On October 8, 1998, the court sentenced Scragg to the minimum term of imprisonment and ordered him to pay a fine of $ 500.00 for driving under the influence. Scragg timely appealed from his convictions.
The court ordered Scragg to be imprisoned for a period of 30 days, all of which was to be suspended except the first three days with credit of eight hours already served. The court also ordered Scragg to attend alcohol information class and suspended his driver's license for seven months.
On October 19, 1998, the Superior Court granted Scragg a stay of his sentence pending this appeal.
ANALYSIS
I. Whether There Was Evidence Beyond a Reasonable Doubt That Defendant Drove a Car While Under the Influence of Alcohol, in Violation of 9 CMC § 7105.
Section 7105 of Title 9 of the Commonwealth Code provides that "A person shall not drive, operate or be in actual physical control of any vehicle while… under the influence of alcohol." 7 CMC § 7105(a)(2). In other words, to find a person guilty of DUI, the Prosecution must prove beyond a reasonable doubt that (1) the person drove, operated or was in actual physical control of (2) a vehicle (3) while under the influence of alcohol.
Scragg contends that the Prosecution did not present sufficient evidence to sustain a DUI conviction because the Prosecution failed to establish the first element, that Scragg was in fact "the driver." In addition, Scragg argues that there was no evidence, direct or circumstantial, pinpointing the time the car was driven or when the accident occurred. We examine and reject each argument.
A. Identity of the Driver
Generally, in a criminal prosecution, a material fact may be proved by the prosecution by inference, and such inference may be derived from circumstantial evidence to prove guilt beyond a reasonable doubt. Commonwealth v. Oden, 3 N. Mar. I. 186, 196 (1992). Some courts hold that the driving of an automobile while under the influence of alcohol may be proved by circumstantial evidence. See Frye v. State, 189 Ga. App. 181, 375 S.E.2d 101, 102 (Ga. Ct. App. 1988) (sufficient circumstantial evidence to uphold DUI conviction where no one saw defendant drive car and defendant denied being driver); Jellison v. State, 656 N.E.2d 532, 535 (Ind. Ct. App. 1995); Barber v. State, 235 Ga. App. 170, 509 S.E.2d 93, 94 (Ga. Ct. App. 1998). Moreover, observation of a defendant in the act of driving is not an indispensable prerequisite for a DUI conviction. People v. Call, 176 Ill. App. 3d 571, 531 N.E.2d 451, 126 Ill. Dec. 156 (111. App. Ct. 1988).

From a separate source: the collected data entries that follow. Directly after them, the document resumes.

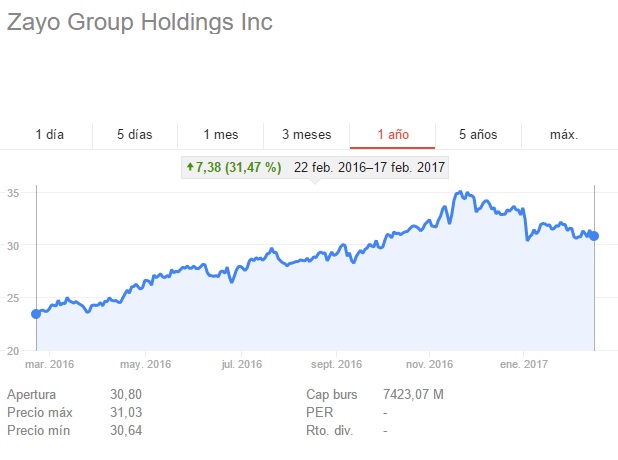Screen dimensions: 618x460
Task: Click the blue start point on the chart line
Action: (x=36, y=314)
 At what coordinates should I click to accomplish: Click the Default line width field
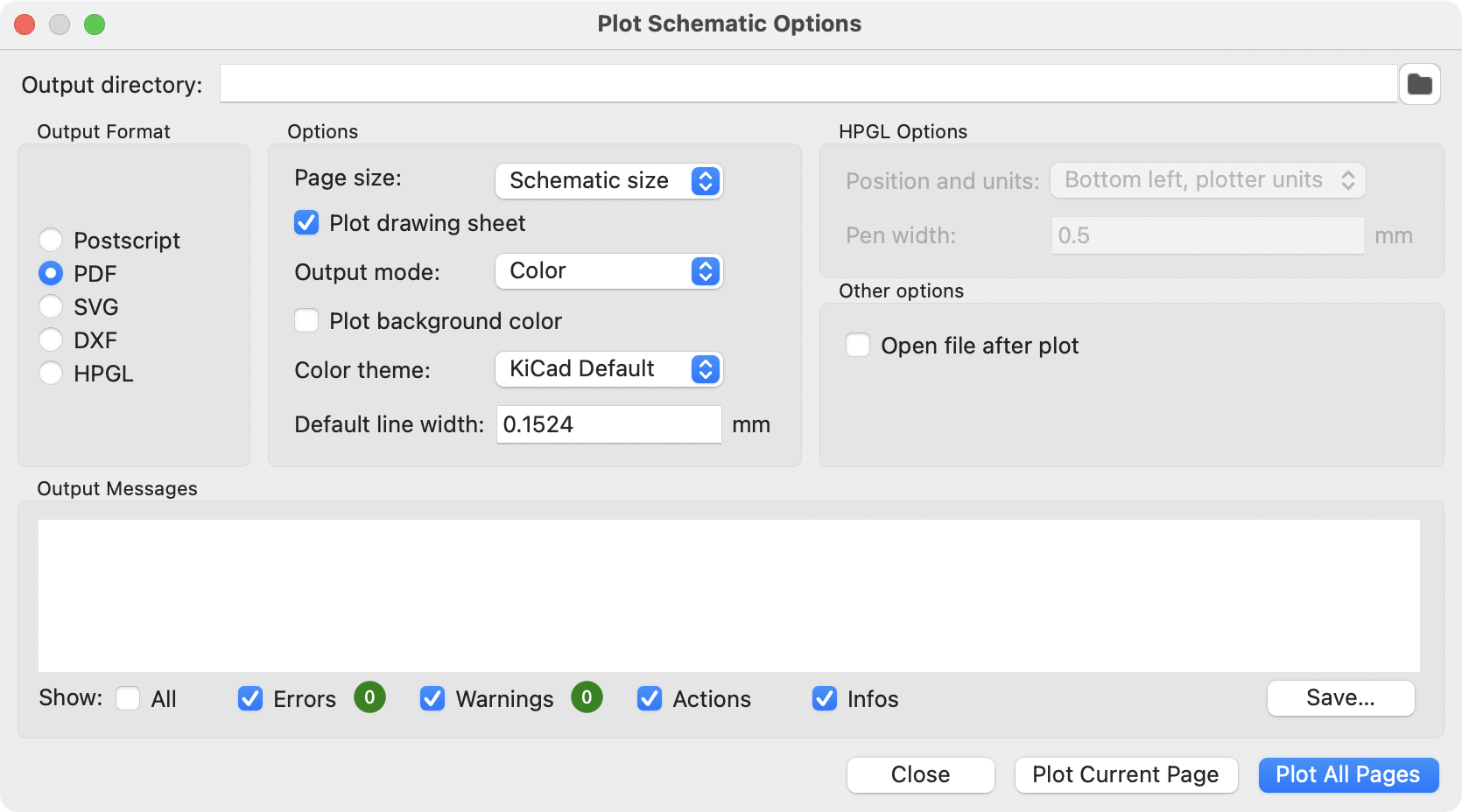click(608, 424)
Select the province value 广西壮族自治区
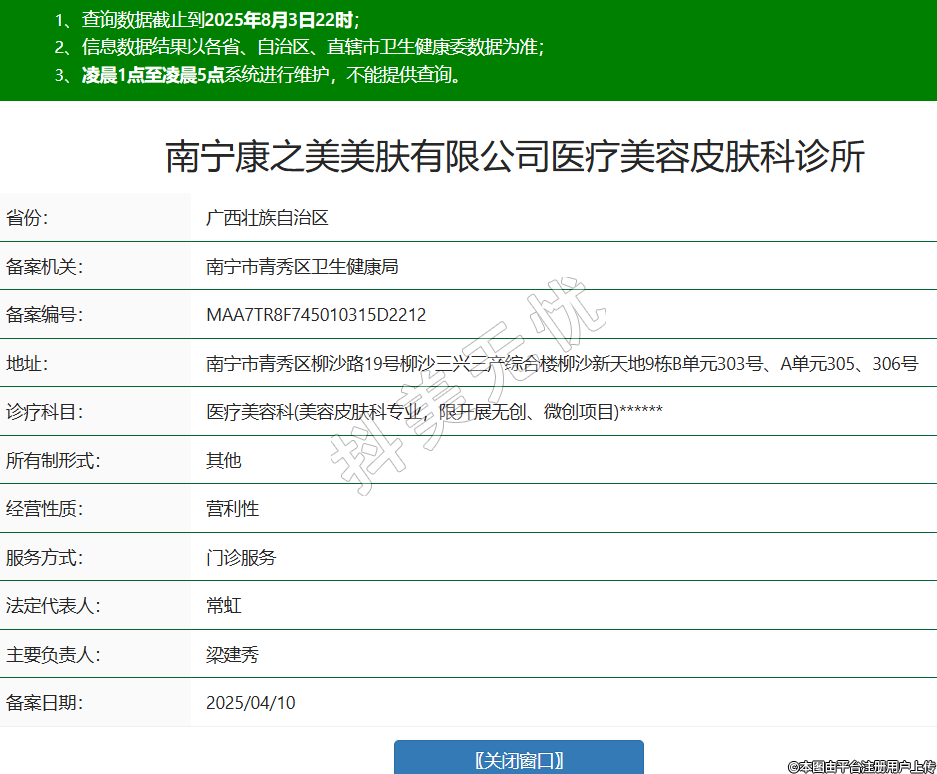This screenshot has height=774, width=937. pos(267,218)
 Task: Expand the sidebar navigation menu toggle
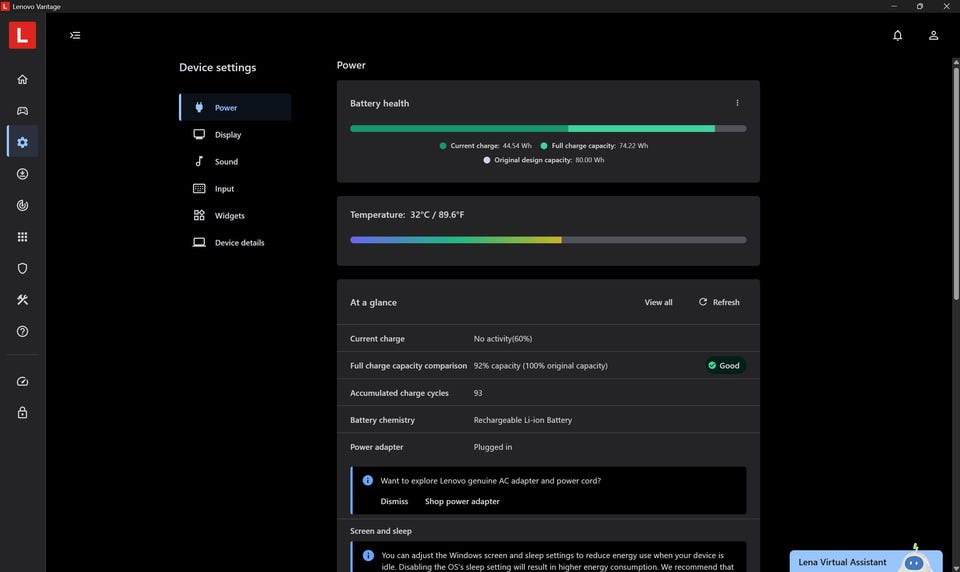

Jurisdictions differ, however, when it comes to how much circumstantial evidence is necessary to sustain a conviction for DUI. Some jurisdictions hold that a "conviction based on circumstantial evidence cannot be sustained if the circumstances do not exclude every other reasonable hypothesis except that of the guilt of the accused." McCafferty v. State, 748 S.W.2d 489, 491 (Tex. Ct. App. 1988) (where defendant was intoxicated when officer arrived at scene about one hour and twenty minutes after accident occurred, and where breath test was conducted over two hours after accident, evidence was insufficient to sustain conviction); see also State v. Chapman, 724 S.W.2d 713, 716 (Mo. Ct. App. 1987) (noting that circumstantial evidence of guilt must be substantial evidence and must clearly point to defendant's guilt, precluding any reasonable hypothesis of guilt).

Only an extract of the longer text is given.